#### Written tasks:
[1] Answer these from the reflection on the book about Denver Moore:
(a) About how long did Denver take a second plate of food upstairs to Mr. B?
(b) How old was Mr. B when he found himself hobbled and alone in the nursing center?
(c) How far did Denver regularly walk to bring Mr. B food or cigarettes?
[2] From the reflection on the book about Denver Moore, copy word for word the passage starting with "The next year" and going on through "a fw cigarettes.".
[3] Carry on the reflection on the book about Denver Moore and Mr. B from the point where it stops.

#### Source text:
--
Over the last few months, I have treasured any time alone to read and finish many of the books on my nightstand. They were beginning to pile rather high, so I had the motivation to finish what I had started in many of them. This particular book was a little out-of-place with all my other mommy books, wife books, and christian lit stuff, but undoubtly, it has impacted my life more than the others. It stands in a league of its own. I wrestled through the personal lives of Denver Moore, "a dangerous, homeless drifter who grew up picking cotton in virtual slavery, Ron Hall, "an upscale art dealer accoustomed to the world of Armani and Chanel", and his wife Debbie Hall, a gutsy woman with a stubborn dream. It was a fascinating book of true friendship, sacrifice, and reconciled love. Last week as I finished the book around Valentine's day, I was once again remeinded of what TRUE love and sacrifice look like. Here is a glimpse of what the story challenges me to do with the "neighbors" in my life. "After church, Denver stopped by the Walkers to visit. He stayed for lunch and then excused himself. "I have to go check on Mr. Ballentine," he said. Curious, Scott asked if he could go to.
I had known Mr. Ballentine when he stayed at the mission. Sometime before Deborah and I started serving there, Denver told us that he had watched a car screech up to the curb on East Lancaster. The driver showed an elderly man out of the passenger-side door, pitched a beat-up Tourister suitcase out behind him, and roared away. Abandoned on the curb, the old man staggered like a druken sailoron shore leave and fired off a salvo of slurry curses. But to Denver, he also looked ......scared. At the time, Denver had still been an island , a stone-faced loner who didn't poke about other people's business. But something-he thinks now maybe it was how helpless the man looked-plucked a string in his heart.
Denver walked up to the man and offered to help him get into the mission. In return, the man cursed at him and called him a nigger.
Denver helped anyways, learning in the process that the fellow's name was Ballantine, that he was a mean old drunk who'd earned his family's contempt, and that he hated black people. He hated Christians even more, considered them a pack of mewling, insipid hypocrites. That's why, free mela or not, he would rather have starved than endured a chapel sermon. Others might have let him. INstead, for about 2 years, Denver ordered two plates of food in the serving line and took one upstairs to Mr. B. Foul-tempered, cantankerous, and utterly remorseless, Mr. B continued to address his benefactor as "nigger."
The next year a hoodlum jumped Mr. B outside the mission and demended his social security check. Rather than give in, the old man submitted to a vicious beating that left him crippled. Unequipped to care for an invalid, Don Shisler had no choice but to find a space for Mr. B in a governemnt-funded nursing center. There, minimum-wage orderlies tended to the basics, but the truth was Mr. B, at 85, found himselfhobbled, helpless, and completely alone. Except for Denver. After the old man's relocation, Denver regularly walked 2 miles through the hood to take Mr. B some non-nursing home food or a fw cigarettes.
--
#### Dataset excerpt:
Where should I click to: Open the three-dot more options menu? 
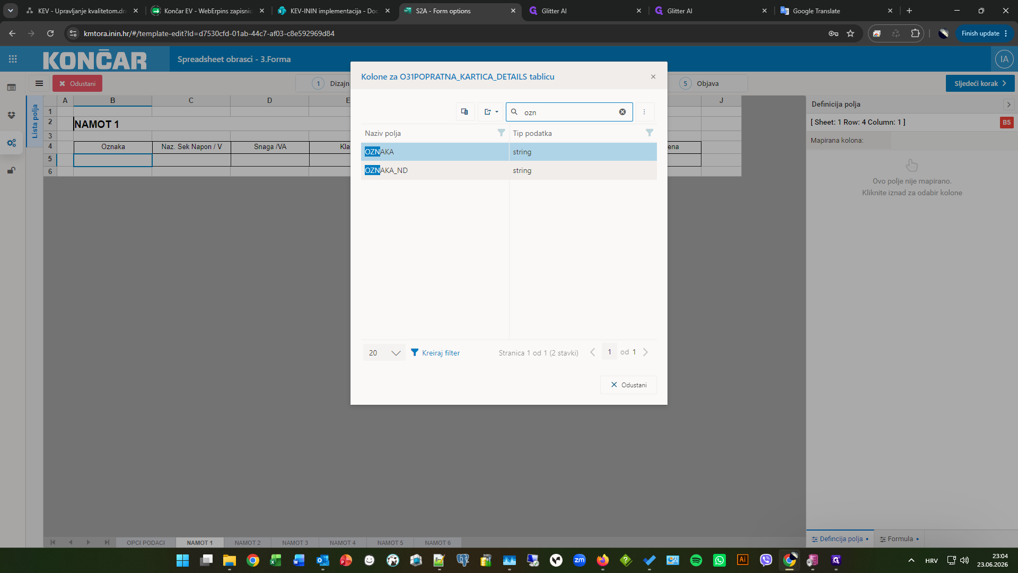[x=644, y=112]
--
#### Task-by-task results:
[1]
(a) About 2 years.
(b) 85.
(c) 2 miles.

[2]
The next year a hoodlum jumped Mr. B outside the mission and demended his social security check. Rather than give in, the old man submitted to a vicious beating that left him crippled. Unequipped to care for an invalid, Don Shisler had no choice but to find a space for Mr. B in a governemnt-funded nursing center. There, minimum-wage orderlies tended to the basics, but the truth was Mr. B, at 85, found himselfhobbled, helpless, and completely alone. Except for Denver. After the old man's relocation, Denver regularly walked 2 miles through the hood to take Mr. B some non-nursing home food or a fw cigarettes.

[3]
One day, Denver asked me to drive him there. In some ways, I wish he hadn't, since the trip stripped off my do-gooder veneer to reveal a squeamish man whose charoty, at the time, had definite limits.
When we enter Mr. B's room at the nursing home, the smell hit me first - the stench of age, dead skin, and bodily fluids. The old man lay on his bed in a puddle of urine, naked except for a neon orange ski jacket. HIs ghostly chicken bone legs sprawled across the sheet that had once been white but know a dingy gray, streaked with brown and ocher stains. Around him lay trash and trays of half-eaten food....scrambled eggs, crusted hard yellow....shriveled meats....petrified sandwiches. On a couple of trays, school-sized milk cartons, tipped over, the puddles congealed into stinking clabber.
In a single sweeping glance, Denver sized up the room, then me, wobbling and on the verge of vomit. "Mr. Ron just come by to say hi," he told Mr. B. "He got to be goin now. "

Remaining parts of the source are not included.